DATASET RECORDS:
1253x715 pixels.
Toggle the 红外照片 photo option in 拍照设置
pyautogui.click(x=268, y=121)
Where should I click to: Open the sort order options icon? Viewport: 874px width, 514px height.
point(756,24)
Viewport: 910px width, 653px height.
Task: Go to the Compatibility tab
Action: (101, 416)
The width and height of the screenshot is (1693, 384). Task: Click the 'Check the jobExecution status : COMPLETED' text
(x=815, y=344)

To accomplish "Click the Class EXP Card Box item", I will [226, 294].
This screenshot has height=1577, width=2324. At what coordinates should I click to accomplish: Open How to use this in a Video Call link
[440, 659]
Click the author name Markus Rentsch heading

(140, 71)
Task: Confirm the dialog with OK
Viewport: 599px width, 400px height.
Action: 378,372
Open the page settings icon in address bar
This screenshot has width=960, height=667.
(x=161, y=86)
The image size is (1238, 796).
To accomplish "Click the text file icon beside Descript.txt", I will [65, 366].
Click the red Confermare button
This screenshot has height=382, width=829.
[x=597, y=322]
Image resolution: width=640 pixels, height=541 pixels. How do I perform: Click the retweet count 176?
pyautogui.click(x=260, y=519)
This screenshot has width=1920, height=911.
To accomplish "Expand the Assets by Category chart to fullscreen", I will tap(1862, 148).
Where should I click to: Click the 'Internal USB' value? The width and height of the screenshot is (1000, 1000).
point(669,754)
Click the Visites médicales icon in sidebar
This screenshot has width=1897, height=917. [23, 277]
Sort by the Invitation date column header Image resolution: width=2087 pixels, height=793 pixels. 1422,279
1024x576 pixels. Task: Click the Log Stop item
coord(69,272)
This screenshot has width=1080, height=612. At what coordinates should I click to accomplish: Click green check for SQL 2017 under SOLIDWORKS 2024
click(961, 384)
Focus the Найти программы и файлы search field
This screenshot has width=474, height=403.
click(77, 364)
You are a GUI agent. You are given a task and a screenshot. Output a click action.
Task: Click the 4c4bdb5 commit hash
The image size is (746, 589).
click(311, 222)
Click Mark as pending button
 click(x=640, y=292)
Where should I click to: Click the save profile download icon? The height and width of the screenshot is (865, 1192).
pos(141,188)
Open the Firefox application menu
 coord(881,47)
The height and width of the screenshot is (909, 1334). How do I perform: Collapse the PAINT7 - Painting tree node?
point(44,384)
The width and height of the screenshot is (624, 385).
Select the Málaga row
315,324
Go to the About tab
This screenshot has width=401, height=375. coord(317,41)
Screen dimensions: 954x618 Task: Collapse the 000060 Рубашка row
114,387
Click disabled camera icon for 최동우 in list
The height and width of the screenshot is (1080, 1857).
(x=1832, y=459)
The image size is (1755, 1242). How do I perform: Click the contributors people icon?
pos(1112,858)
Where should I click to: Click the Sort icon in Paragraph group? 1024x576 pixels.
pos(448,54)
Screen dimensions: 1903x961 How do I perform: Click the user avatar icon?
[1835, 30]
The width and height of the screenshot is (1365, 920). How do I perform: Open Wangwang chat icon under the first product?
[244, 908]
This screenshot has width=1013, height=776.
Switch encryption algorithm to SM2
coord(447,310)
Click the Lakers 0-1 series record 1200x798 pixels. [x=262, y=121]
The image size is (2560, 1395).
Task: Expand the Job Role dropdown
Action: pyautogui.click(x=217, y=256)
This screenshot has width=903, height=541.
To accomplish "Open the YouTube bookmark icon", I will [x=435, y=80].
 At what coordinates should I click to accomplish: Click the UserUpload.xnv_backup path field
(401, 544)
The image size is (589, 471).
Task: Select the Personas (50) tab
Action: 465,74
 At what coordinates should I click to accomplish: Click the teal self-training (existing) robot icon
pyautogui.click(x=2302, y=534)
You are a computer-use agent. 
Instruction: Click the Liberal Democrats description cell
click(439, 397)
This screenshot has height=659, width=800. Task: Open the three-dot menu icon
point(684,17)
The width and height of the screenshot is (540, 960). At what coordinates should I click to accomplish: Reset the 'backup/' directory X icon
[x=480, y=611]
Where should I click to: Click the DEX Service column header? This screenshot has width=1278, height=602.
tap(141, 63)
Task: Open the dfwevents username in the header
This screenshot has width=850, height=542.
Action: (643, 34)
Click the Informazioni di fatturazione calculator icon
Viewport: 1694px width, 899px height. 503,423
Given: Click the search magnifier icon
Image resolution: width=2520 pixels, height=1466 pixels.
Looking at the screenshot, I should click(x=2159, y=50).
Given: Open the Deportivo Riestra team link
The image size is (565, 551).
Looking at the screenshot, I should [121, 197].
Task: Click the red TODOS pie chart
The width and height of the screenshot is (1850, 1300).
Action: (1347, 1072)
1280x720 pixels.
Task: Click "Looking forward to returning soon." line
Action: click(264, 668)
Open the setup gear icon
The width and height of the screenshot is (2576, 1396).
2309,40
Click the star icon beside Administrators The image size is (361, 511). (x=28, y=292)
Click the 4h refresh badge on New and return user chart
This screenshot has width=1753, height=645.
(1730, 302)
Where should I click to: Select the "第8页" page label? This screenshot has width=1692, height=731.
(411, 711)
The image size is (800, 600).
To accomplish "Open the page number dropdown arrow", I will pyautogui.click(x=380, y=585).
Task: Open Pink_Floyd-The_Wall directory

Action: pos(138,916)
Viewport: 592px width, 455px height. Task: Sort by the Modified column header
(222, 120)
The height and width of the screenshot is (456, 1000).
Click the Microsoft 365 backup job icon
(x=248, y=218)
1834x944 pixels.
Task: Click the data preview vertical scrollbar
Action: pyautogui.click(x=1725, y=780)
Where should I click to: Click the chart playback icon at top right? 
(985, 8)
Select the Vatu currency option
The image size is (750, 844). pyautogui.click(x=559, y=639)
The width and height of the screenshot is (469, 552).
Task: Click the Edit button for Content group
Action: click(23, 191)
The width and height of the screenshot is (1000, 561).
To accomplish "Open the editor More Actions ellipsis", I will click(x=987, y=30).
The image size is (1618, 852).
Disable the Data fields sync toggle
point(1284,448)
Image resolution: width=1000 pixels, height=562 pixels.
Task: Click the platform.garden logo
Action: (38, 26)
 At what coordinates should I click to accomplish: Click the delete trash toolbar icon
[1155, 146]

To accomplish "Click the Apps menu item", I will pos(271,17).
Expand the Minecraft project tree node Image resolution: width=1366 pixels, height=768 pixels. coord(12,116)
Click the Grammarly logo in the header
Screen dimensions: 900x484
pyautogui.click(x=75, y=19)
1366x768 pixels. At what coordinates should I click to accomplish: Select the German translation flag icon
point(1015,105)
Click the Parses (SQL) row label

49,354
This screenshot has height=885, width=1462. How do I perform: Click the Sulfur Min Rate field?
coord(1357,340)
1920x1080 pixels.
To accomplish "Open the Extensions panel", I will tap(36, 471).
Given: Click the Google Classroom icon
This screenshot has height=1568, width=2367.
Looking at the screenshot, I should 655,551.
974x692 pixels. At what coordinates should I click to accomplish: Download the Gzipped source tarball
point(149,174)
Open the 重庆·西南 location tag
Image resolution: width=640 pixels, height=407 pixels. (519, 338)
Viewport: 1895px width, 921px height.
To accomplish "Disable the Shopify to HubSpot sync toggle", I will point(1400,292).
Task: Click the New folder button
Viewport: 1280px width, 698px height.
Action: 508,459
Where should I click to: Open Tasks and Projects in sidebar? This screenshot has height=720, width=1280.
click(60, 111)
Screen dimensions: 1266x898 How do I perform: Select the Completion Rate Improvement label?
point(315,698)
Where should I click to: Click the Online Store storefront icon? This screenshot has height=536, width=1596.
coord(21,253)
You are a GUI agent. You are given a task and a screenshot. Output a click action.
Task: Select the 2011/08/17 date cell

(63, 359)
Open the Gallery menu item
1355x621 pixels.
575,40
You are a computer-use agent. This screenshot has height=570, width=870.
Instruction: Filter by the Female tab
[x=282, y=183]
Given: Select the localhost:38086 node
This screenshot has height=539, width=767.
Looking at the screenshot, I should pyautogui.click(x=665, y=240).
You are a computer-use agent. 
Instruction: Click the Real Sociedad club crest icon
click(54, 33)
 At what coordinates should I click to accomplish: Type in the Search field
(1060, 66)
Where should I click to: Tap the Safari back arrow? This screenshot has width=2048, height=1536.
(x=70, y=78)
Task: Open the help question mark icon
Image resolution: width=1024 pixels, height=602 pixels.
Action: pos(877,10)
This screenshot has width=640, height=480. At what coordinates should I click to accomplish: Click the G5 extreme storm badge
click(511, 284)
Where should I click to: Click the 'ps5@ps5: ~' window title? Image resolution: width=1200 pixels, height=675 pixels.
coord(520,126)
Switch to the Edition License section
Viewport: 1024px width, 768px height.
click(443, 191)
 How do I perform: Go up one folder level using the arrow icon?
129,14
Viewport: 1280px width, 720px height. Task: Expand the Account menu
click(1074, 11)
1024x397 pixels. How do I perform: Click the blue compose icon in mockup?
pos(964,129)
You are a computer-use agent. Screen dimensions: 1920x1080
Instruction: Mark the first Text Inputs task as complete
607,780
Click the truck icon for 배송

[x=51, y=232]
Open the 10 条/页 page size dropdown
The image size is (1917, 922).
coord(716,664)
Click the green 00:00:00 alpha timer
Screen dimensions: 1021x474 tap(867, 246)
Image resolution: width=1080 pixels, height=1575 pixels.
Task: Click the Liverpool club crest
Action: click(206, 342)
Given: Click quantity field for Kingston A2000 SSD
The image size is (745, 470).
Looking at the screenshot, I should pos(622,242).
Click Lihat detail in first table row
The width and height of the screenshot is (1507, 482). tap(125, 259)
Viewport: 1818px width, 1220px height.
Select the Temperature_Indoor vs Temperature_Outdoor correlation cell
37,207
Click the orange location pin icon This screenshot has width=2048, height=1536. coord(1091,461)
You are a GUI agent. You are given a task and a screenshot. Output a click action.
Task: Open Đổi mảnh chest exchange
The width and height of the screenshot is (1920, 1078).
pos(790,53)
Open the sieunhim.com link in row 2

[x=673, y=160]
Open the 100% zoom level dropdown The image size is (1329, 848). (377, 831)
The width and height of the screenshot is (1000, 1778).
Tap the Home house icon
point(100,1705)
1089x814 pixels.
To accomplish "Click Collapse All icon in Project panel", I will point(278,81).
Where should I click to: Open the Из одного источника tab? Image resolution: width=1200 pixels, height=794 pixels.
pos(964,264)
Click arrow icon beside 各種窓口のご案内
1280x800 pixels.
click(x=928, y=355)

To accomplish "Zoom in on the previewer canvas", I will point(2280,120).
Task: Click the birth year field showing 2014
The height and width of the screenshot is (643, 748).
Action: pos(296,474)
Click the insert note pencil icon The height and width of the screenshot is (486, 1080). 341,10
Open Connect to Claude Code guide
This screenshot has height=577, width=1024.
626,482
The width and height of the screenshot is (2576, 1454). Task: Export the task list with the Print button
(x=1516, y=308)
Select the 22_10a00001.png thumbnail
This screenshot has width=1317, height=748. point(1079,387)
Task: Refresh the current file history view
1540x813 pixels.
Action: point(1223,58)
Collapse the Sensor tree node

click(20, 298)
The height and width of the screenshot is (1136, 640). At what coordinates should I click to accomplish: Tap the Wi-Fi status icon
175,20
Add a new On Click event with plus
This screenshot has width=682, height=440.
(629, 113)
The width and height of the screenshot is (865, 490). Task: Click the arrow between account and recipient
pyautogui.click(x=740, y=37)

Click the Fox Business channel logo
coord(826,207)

THE REQUEST: Give the lines of the records as a JSON list of strings, one string per line and blank lines omitted, for the part that opens with the line containing "Select the 22_10a00001.png thumbnail" and closes with the end of the records. Include both ends and nothing else.

EXERCISE ANSWER:
[
  "Select the 22_10a00001.png thumbnail",
  "This screenshot has width=1317, height=748. point(1079,387)",
  "Task: Refresh the current file history view",
  "1540x813 pixels.",
  "Action: point(1223,58)",
  "Collapse the Sensor tree node",
  "click(20, 298)",
  "The height and width of the screenshot is (1136, 640). At what coordinates should I click to accomplish: Tap the Wi-Fi status icon",
  "175,20",
  "Add a new On Click event with plus",
  "This screenshot has width=682, height=440.",
  "(629, 113)",
  "The width and height of the screenshot is (865, 490). Task: Click the arrow between account and recipient",
  "pyautogui.click(x=740, y=37)",
  "Click the Fox Business channel logo",
  "coord(826,207)"
]